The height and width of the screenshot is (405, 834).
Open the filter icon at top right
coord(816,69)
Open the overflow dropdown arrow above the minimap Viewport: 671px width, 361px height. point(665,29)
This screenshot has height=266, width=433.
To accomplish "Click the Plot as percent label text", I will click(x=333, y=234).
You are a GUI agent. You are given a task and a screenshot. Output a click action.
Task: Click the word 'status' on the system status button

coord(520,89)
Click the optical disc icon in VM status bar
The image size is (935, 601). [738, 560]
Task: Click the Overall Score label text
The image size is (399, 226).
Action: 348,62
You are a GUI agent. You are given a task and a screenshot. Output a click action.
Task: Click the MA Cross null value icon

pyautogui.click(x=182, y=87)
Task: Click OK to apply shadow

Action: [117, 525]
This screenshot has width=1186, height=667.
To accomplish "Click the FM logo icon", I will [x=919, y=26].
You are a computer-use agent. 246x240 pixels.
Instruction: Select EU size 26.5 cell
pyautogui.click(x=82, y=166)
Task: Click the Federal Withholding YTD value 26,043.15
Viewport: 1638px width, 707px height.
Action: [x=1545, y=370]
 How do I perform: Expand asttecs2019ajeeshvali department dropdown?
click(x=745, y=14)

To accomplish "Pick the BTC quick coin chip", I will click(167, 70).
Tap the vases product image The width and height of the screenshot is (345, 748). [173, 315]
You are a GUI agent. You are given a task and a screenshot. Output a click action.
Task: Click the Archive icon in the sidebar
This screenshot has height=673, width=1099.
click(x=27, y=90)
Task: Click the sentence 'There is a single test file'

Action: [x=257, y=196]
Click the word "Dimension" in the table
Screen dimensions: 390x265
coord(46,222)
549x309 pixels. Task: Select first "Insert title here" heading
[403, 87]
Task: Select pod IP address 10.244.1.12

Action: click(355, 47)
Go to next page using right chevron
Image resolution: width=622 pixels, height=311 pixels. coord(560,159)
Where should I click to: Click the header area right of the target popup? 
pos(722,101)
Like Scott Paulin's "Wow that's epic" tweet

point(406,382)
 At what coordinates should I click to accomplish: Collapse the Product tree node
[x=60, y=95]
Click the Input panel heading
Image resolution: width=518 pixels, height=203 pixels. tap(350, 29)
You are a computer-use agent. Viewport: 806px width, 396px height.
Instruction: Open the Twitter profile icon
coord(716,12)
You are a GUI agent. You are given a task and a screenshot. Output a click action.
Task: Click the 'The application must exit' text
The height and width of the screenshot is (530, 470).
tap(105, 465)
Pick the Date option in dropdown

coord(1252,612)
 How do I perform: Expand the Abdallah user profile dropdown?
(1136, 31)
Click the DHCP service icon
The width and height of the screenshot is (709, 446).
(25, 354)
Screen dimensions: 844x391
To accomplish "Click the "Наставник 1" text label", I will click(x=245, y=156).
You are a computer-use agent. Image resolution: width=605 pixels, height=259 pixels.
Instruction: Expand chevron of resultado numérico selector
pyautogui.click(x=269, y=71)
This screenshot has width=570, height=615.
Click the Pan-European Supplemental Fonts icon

■ YOUR INSTRUCTIONS:
Each record above is to be reproduced verbatim.

■ EXERCISE ANSWER:
The height and width of the screenshot is (405, 834).
Open the filter icon at top right
coord(816,69)
Open the overflow dropdown arrow above the minimap Viewport: 671px width, 361px height. point(665,29)
This screenshot has height=266, width=433.
To accomplish "Click the Plot as percent label text", I will click(x=333, y=234).
You are a GUI agent. You are given a task and a screenshot. Output a click action.
Task: Click the word 'status' on the system status button

coord(520,89)
Click the optical disc icon in VM status bar
The image size is (935, 601). [738, 560]
Task: Click the Overall Score label text
The image size is (399, 226).
Action: 348,62
You are a GUI agent. You are given a task and a screenshot. Output a click action.
Task: Click the MA Cross null value icon

pyautogui.click(x=182, y=87)
Task: Click OK to apply shadow

Action: [117, 525]
This screenshot has width=1186, height=667.
To accomplish "Click the FM logo icon", I will [x=919, y=26].
You are a computer-use agent. 246x240 pixels.
Instruction: Select EU size 26.5 cell
pyautogui.click(x=82, y=166)
Task: Click the Federal Withholding YTD value 26,043.15
Viewport: 1638px width, 707px height.
Action: [x=1545, y=370]
 How do I perform: Expand asttecs2019ajeeshvali department dropdown?
click(x=745, y=14)

To accomplish "Pick the BTC quick coin chip", I will click(167, 70).
Tap the vases product image The width and height of the screenshot is (345, 748). [173, 315]
You are a GUI agent. You are given a task and a screenshot. Output a click action.
Task: Click the Archive icon in the sidebar
This screenshot has height=673, width=1099.
click(x=27, y=90)
Task: Click the sentence 'There is a single test file'

Action: [x=257, y=196]
Click the word "Dimension" in the table
Screen dimensions: 390x265
coord(46,222)
549x309 pixels. Task: Select first "Insert title here" heading
[403, 87]
Task: Select pod IP address 10.244.1.12

Action: click(355, 47)
Go to next page using right chevron
Image resolution: width=622 pixels, height=311 pixels. coord(560,159)
Where should I click to: Click the header area right of the target popup? 
pos(722,101)
Like Scott Paulin's "Wow that's epic" tweet

point(406,382)
 At what coordinates should I click to accomplish: Collapse the Product tree node
[x=60, y=95]
Click the Input panel heading
Image resolution: width=518 pixels, height=203 pixels. tap(350, 29)
You are a computer-use agent. Viewport: 806px width, 396px height.
Instruction: Open the Twitter profile icon
coord(716,12)
You are a GUI agent. You are given a task and a screenshot. Output a click action.
Task: Click the 'The application must exit' text
The height and width of the screenshot is (530, 470).
tap(105, 465)
Pick the Date option in dropdown

coord(1252,612)
 How do I perform: Expand the Abdallah user profile dropdown?
(1136, 31)
Click the DHCP service icon
The width and height of the screenshot is (709, 446).
(25, 354)
Screen dimensions: 844x391
To accomplish "Click the "Наставник 1" text label", I will click(x=245, y=156).
You are a computer-use agent. Image resolution: width=605 pixels, height=259 pixels.
Instruction: Expand chevron of resultado numérico selector
pyautogui.click(x=269, y=71)
This screenshot has width=570, height=615.
Click the Pan-European Supplemental Fonts icon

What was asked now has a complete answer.